- What is needed
Return the line containing "The height and" and every line beneath it through the end of the entries below, unchanged. Pictures stay out.

Start of Block

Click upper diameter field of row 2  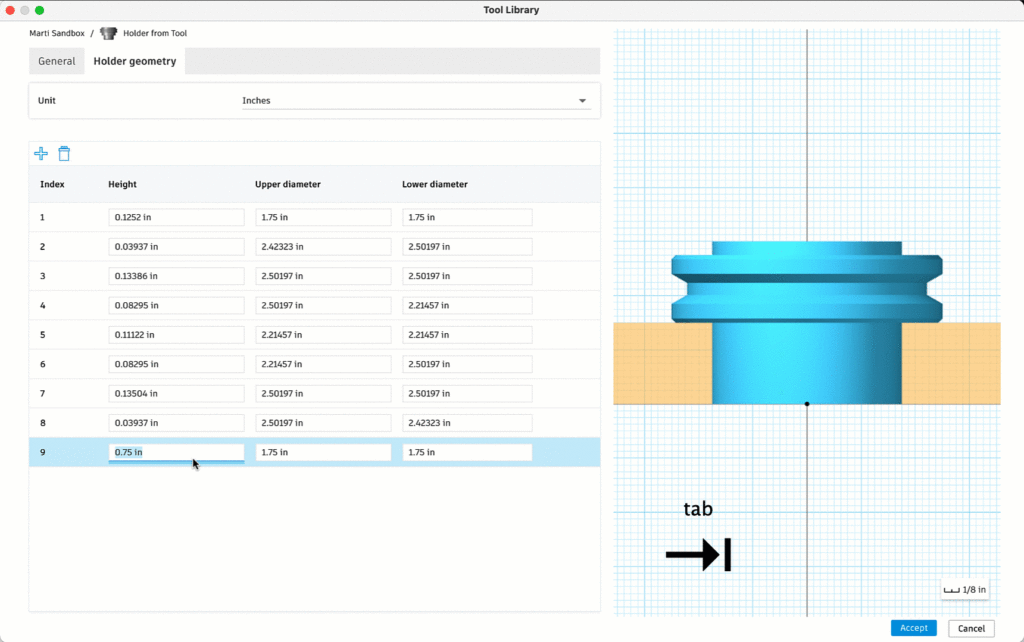coord(323,246)
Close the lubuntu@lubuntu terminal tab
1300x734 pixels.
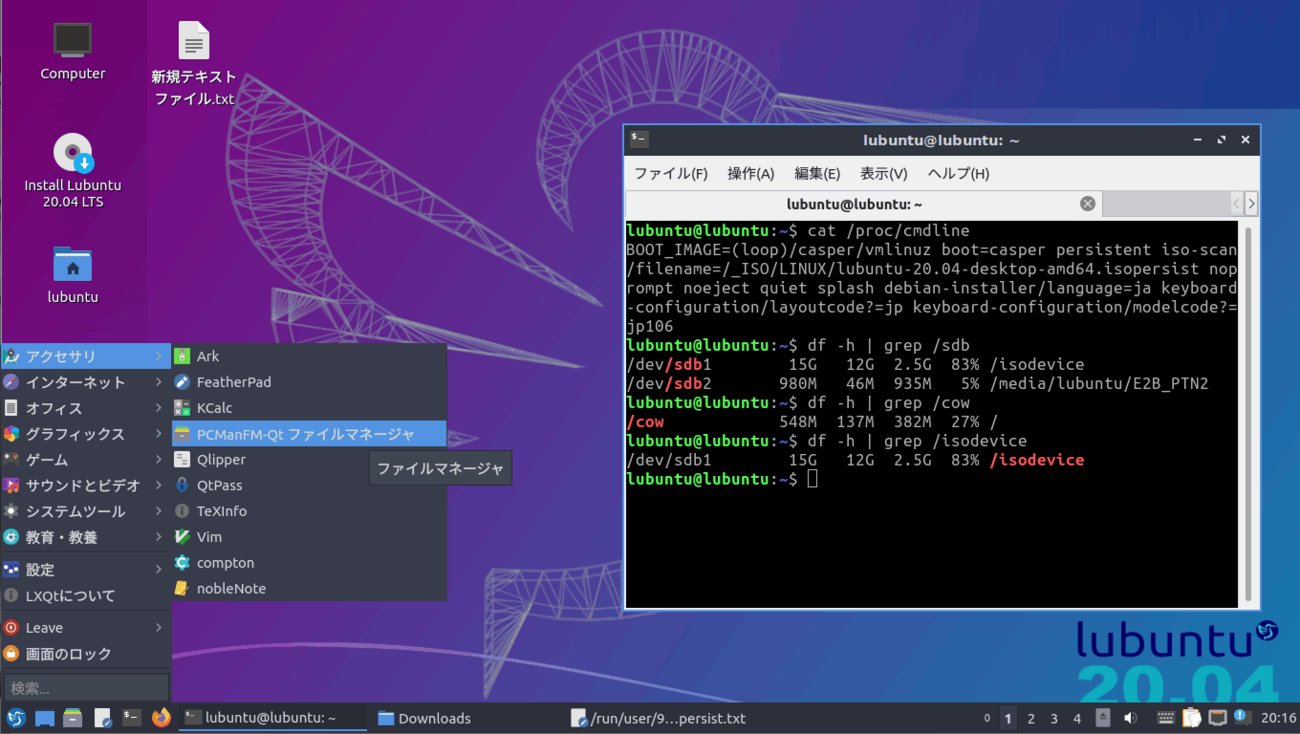coord(1087,204)
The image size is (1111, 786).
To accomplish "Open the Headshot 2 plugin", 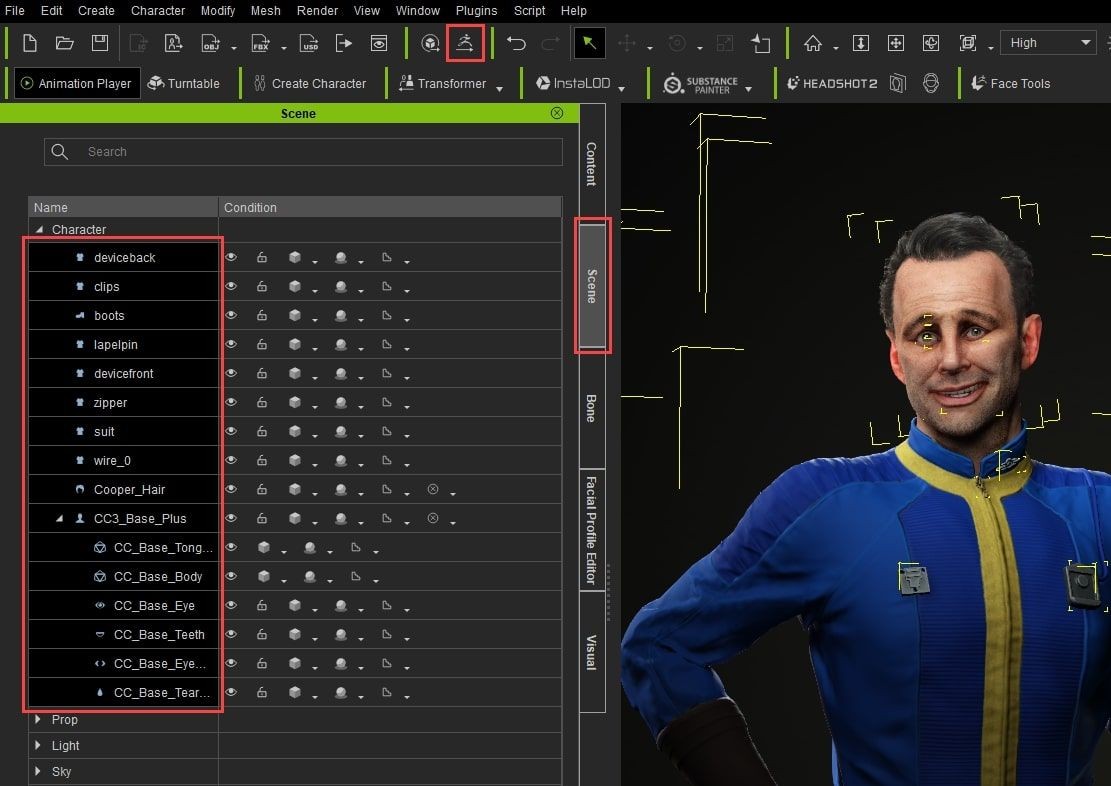I will (832, 84).
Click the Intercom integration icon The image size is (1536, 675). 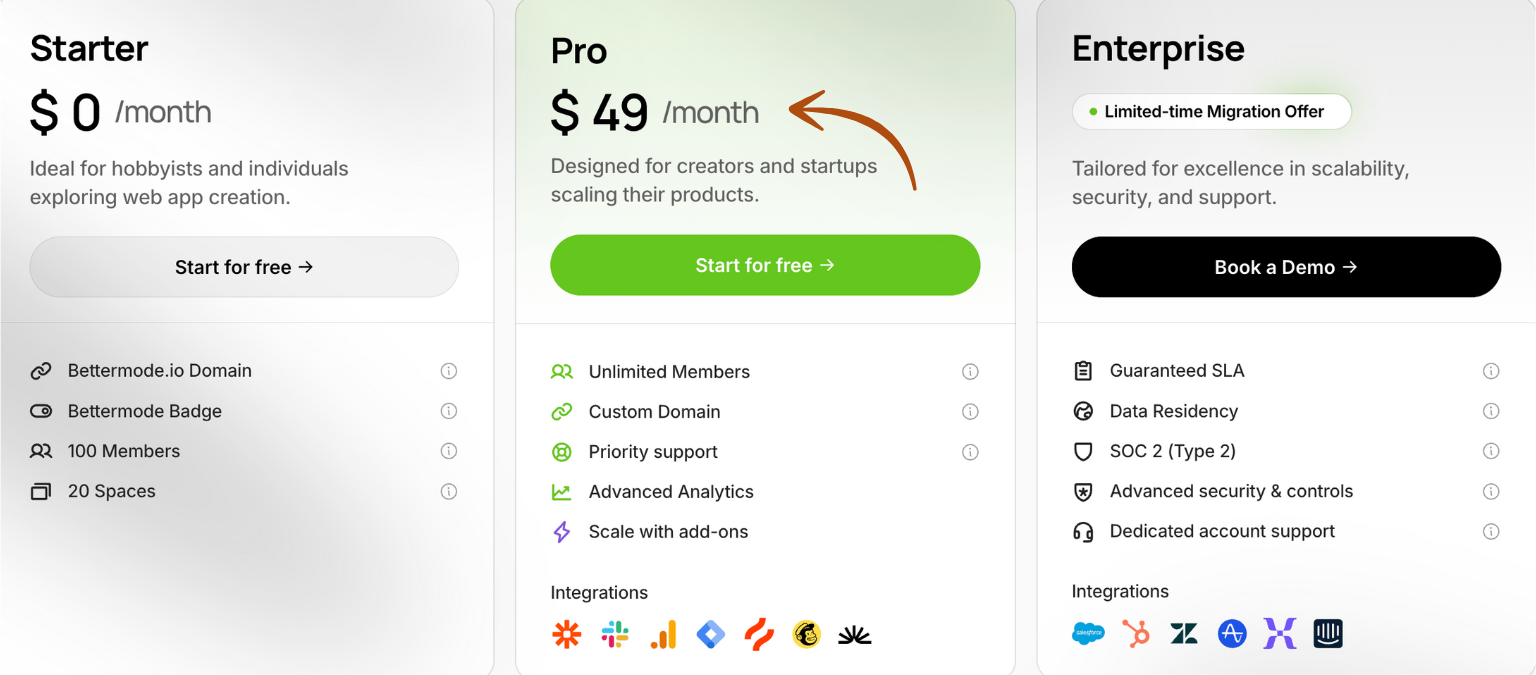pyautogui.click(x=1328, y=633)
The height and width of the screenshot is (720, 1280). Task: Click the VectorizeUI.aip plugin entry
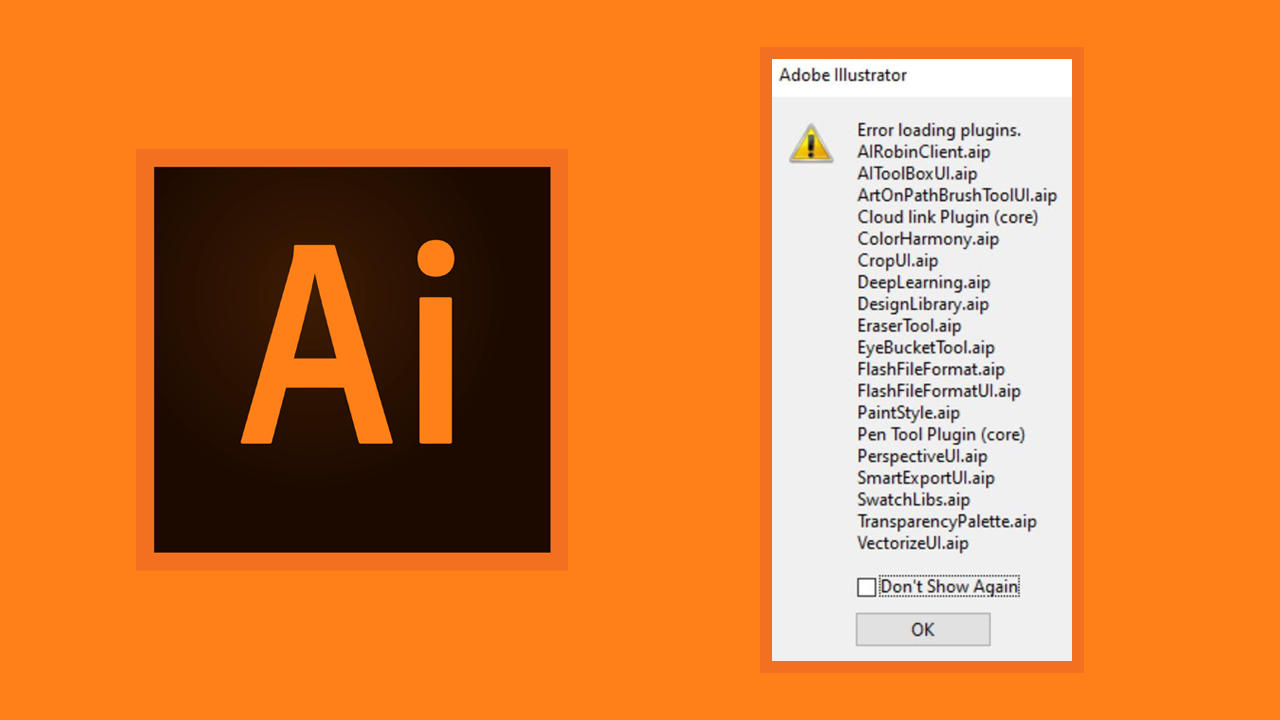[913, 544]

End of Block

- Result below
The height and width of the screenshot is (720, 1280). Task: Click the VectorizeUI.aip plugin entry
[913, 544]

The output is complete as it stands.